### GIVEN DATA ###
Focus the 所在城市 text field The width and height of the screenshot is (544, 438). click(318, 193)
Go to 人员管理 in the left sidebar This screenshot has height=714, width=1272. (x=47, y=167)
###
### GIVEN DATA ###
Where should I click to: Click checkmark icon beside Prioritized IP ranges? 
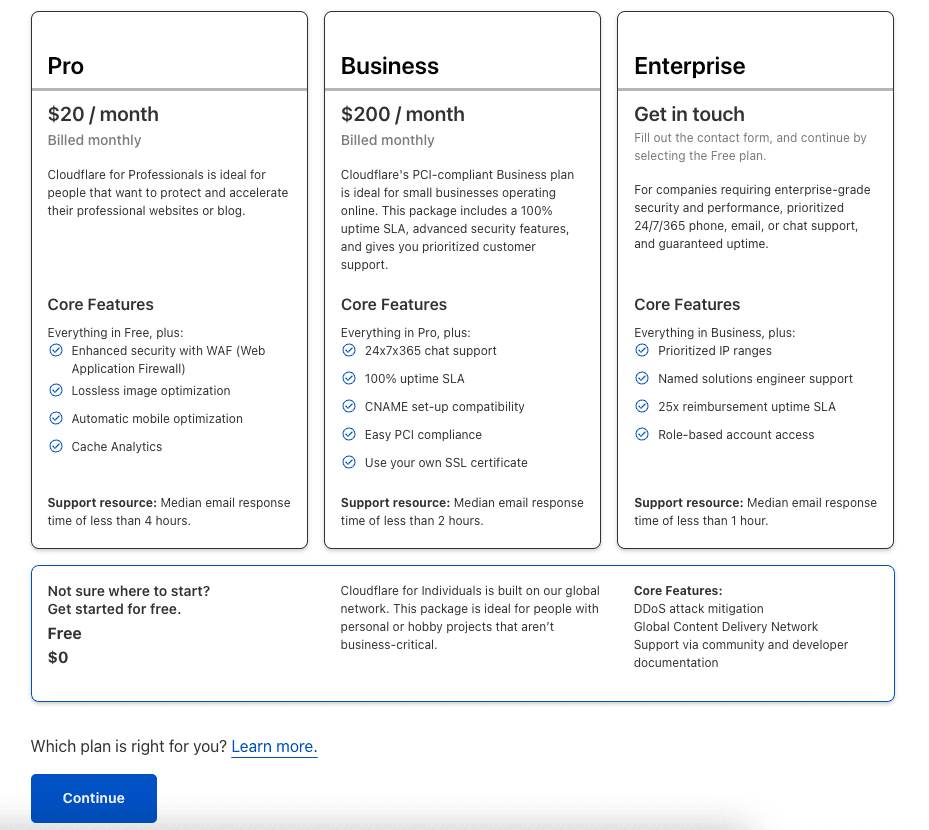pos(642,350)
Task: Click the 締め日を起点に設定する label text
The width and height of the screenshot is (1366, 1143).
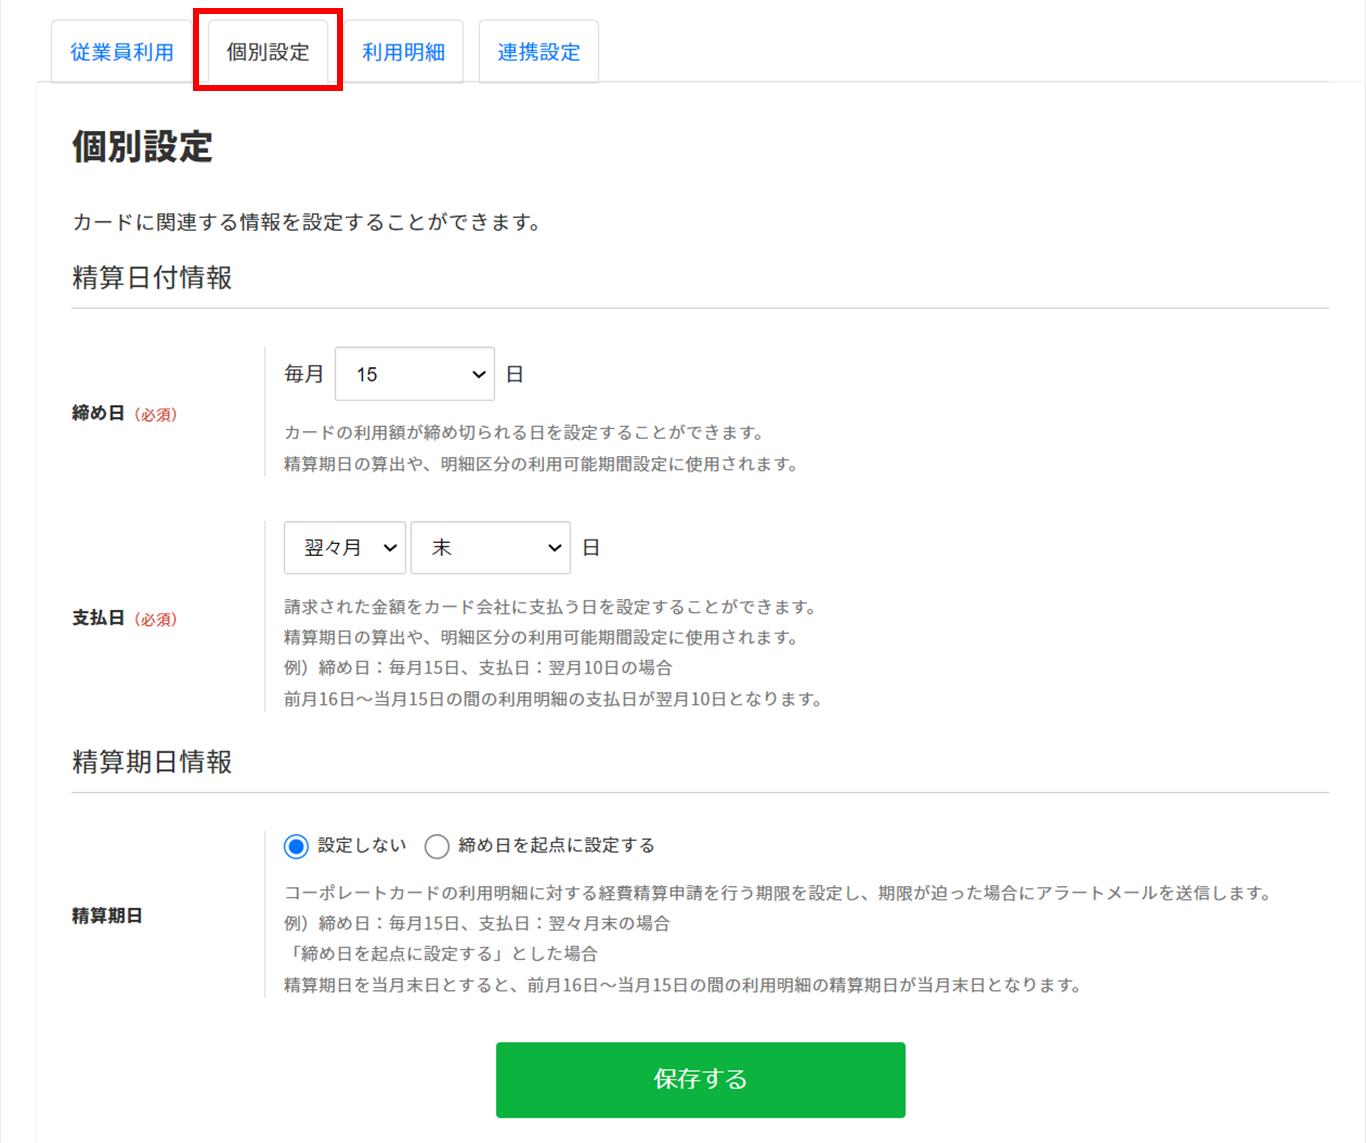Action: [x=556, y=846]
###
### GIVEN DATA ###
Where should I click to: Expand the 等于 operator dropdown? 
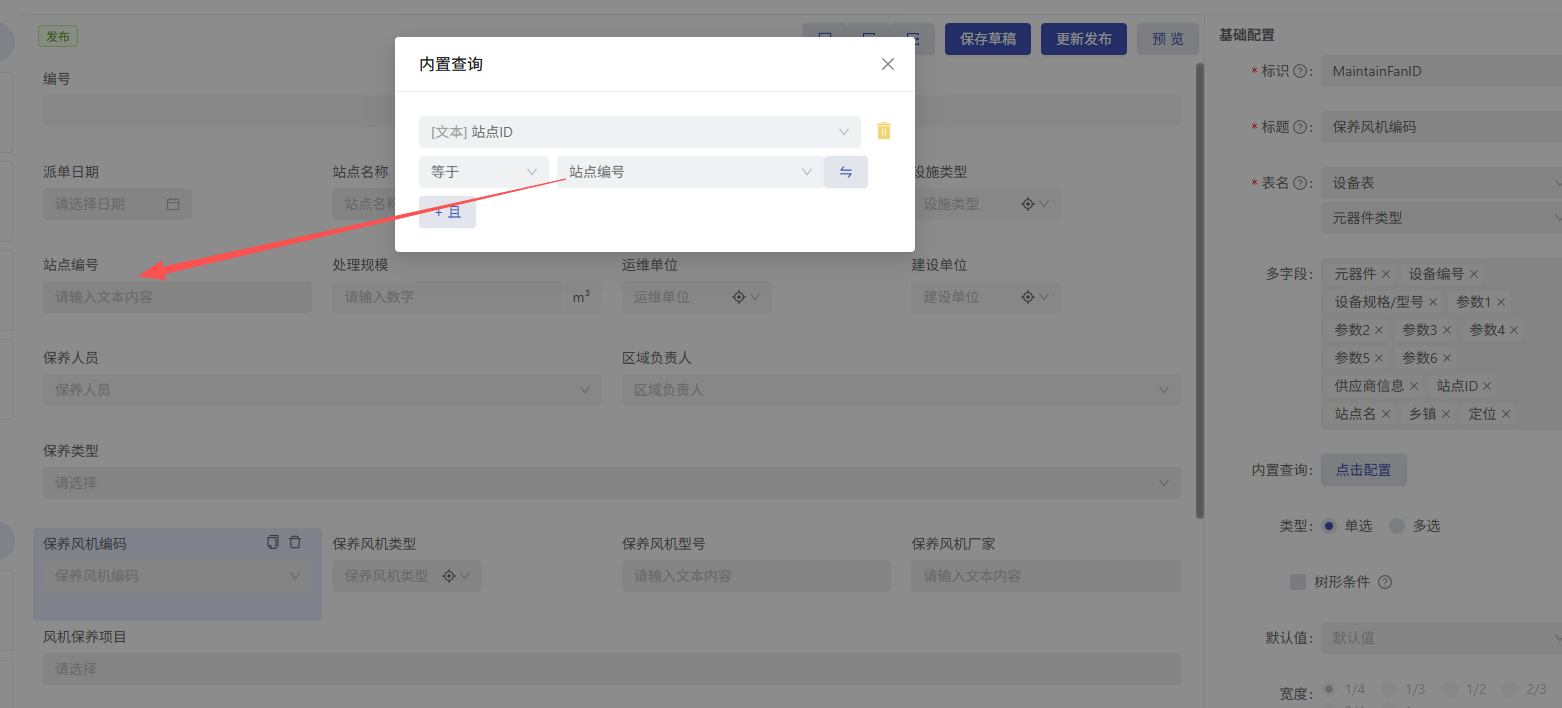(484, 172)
###
■ ABOUT THIS TASK
Would you please copy exactly the part of the entries above that begins at the line containing "Focus the 所在城市" and ends at the line containing "Go to 人员管理 in", both lines included?

■ REPLY TO THE TASK
Focus the 所在城市 text field The width and height of the screenshot is (544, 438). click(318, 193)
Go to 人员管理 in the left sidebar This screenshot has height=714, width=1272. (x=47, y=167)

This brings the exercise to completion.